Directive: Duplicate the items from the line with "Given: Click ファイルを追加 to add files" through the line with "coord(40,62)", inclusive. Omit the pictures from your copy.

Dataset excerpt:

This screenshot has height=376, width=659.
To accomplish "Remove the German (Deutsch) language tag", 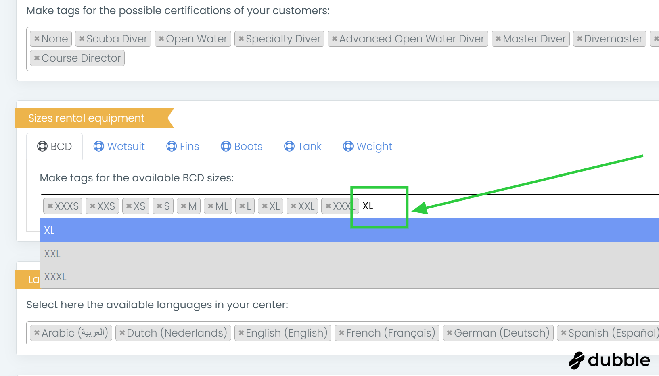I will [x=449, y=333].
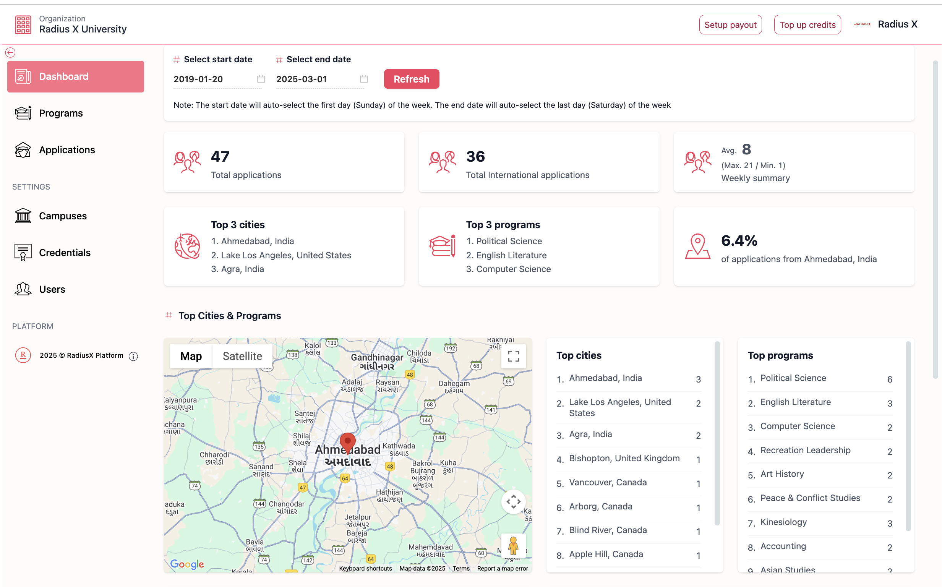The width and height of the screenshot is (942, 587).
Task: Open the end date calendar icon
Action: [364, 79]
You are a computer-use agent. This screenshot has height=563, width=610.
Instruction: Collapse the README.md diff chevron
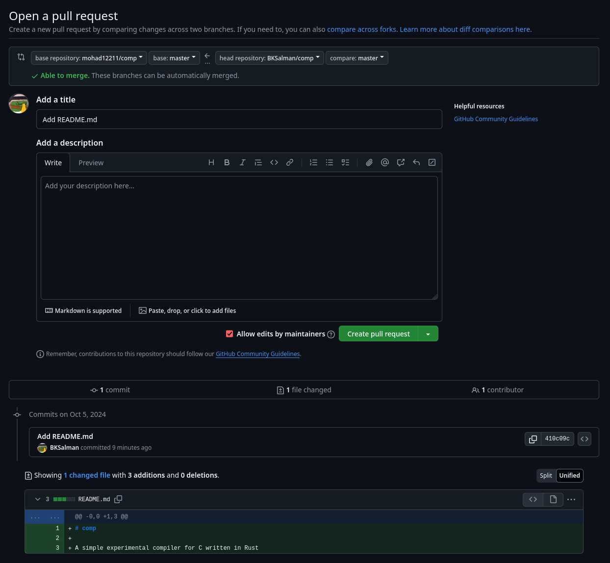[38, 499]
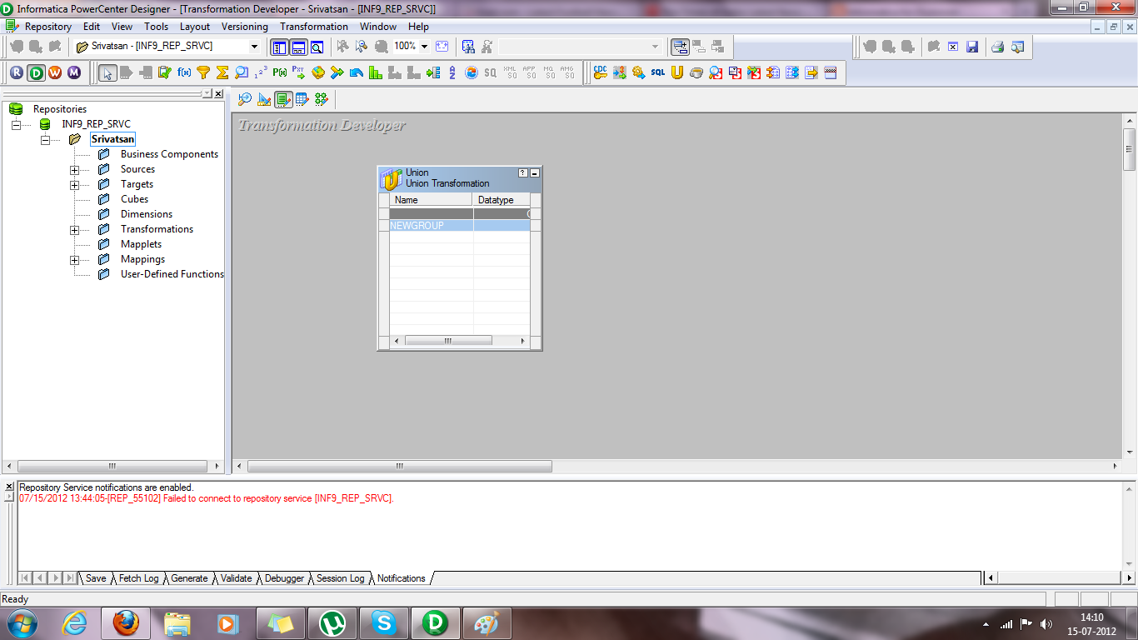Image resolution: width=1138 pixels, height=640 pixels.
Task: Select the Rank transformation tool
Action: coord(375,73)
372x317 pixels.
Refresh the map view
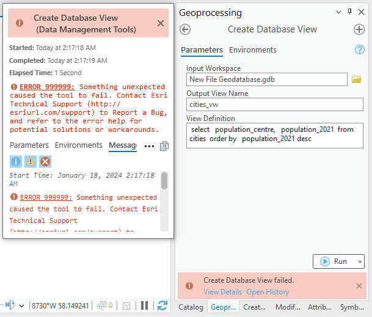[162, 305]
* * *
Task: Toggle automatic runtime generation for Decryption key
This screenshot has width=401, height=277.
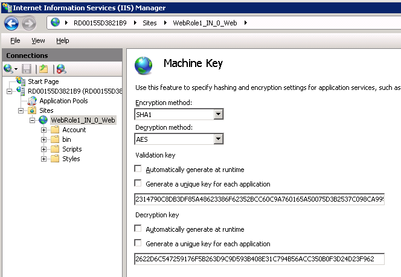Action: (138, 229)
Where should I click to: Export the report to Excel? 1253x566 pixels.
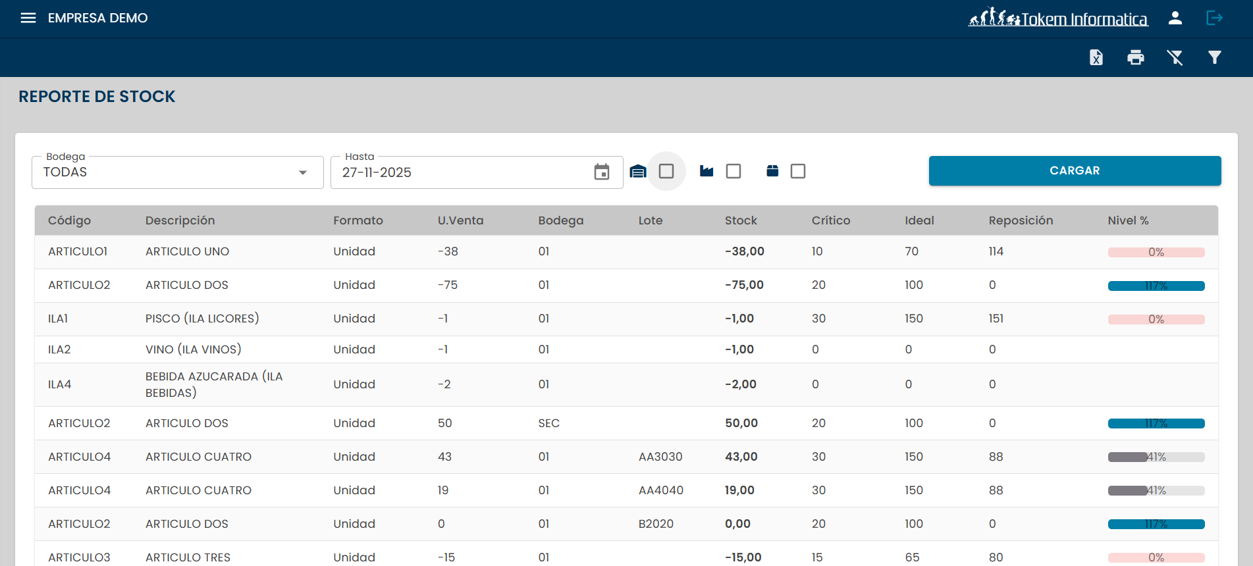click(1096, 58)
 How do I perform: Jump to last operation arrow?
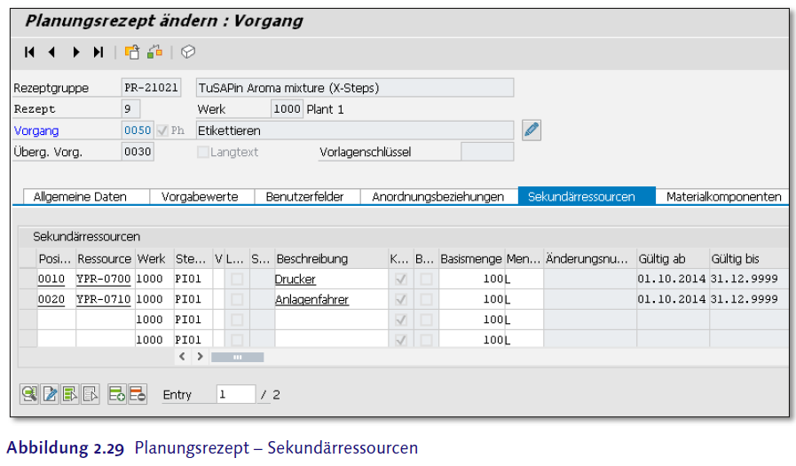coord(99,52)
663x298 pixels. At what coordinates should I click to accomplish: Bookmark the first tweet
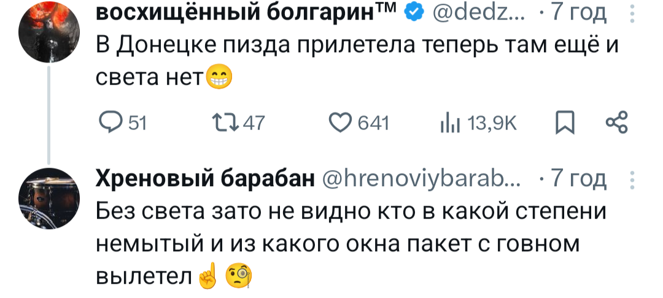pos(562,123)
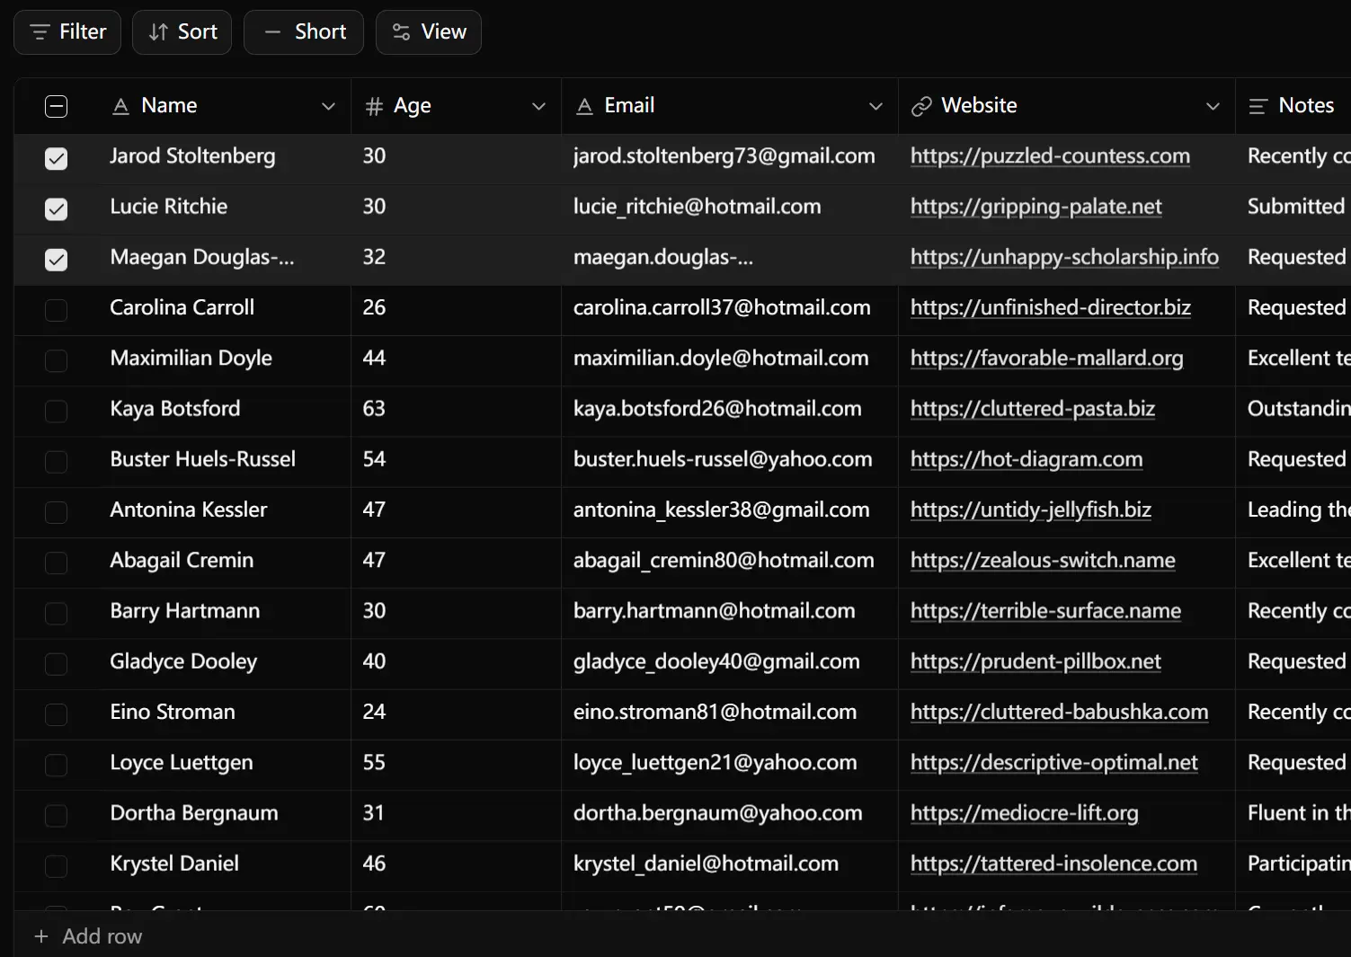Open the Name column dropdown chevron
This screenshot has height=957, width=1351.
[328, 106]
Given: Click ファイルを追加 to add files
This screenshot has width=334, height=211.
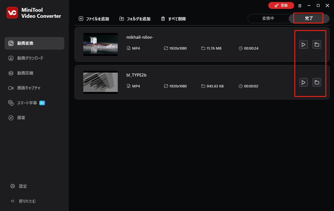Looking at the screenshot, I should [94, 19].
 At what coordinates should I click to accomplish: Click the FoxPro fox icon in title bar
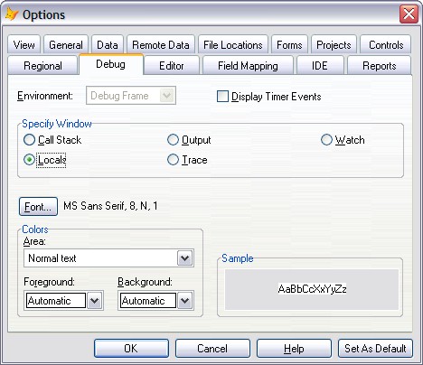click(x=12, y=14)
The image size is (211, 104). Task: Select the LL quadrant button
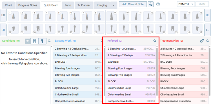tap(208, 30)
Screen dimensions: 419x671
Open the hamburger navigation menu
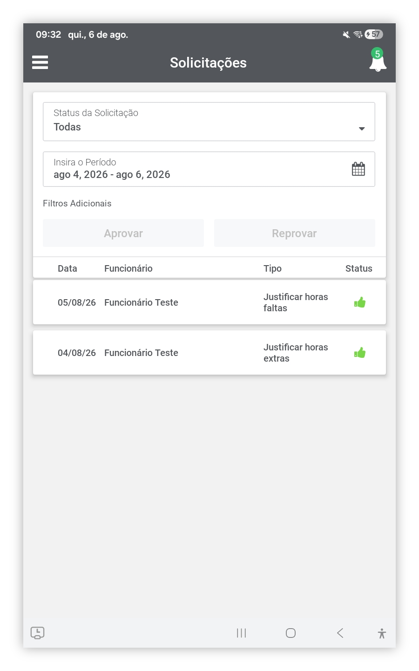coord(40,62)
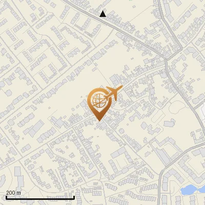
==
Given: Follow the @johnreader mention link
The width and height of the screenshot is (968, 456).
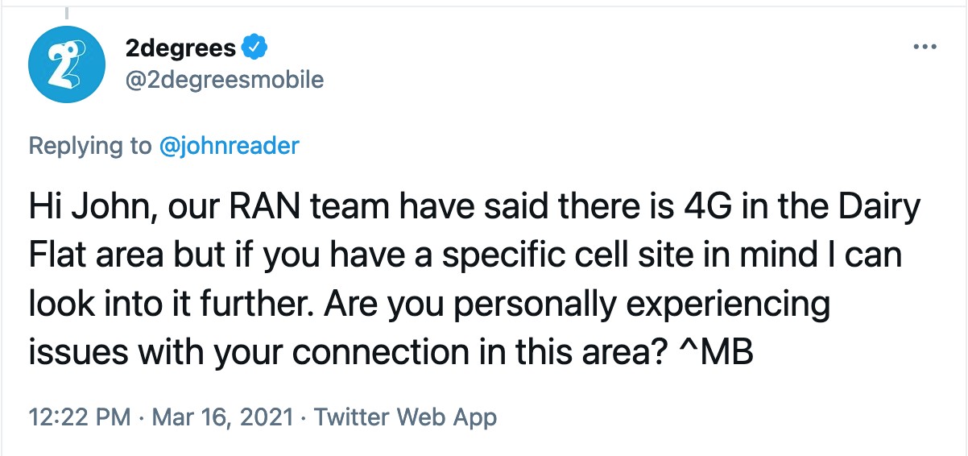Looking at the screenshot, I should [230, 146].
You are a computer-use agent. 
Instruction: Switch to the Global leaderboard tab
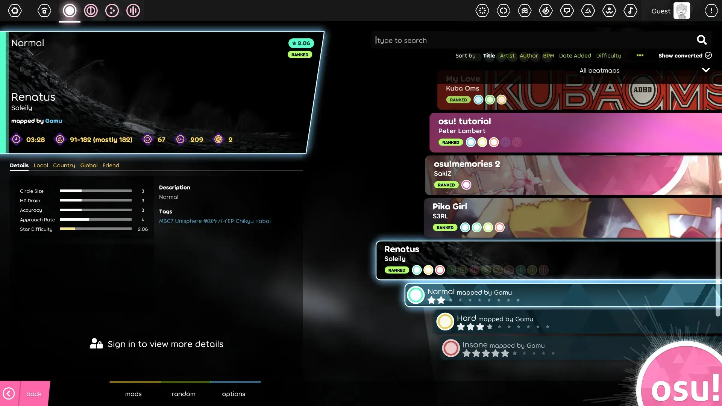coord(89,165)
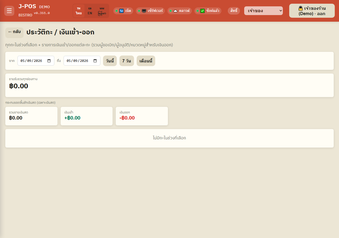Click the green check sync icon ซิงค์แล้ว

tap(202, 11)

Task output:
Given: Click ファイルを追加 to add files
This screenshot has width=334, height=211.
Looking at the screenshot, I should [94, 19].
 At what coordinates should I click to accomplish: Click the FoxPro fox icon in title bar
click(x=12, y=14)
The image size is (211, 104). Task: Select the LL quadrant button
tap(208, 30)
Screen dimensions: 419x671
Open the hamburger navigation menu
coord(40,62)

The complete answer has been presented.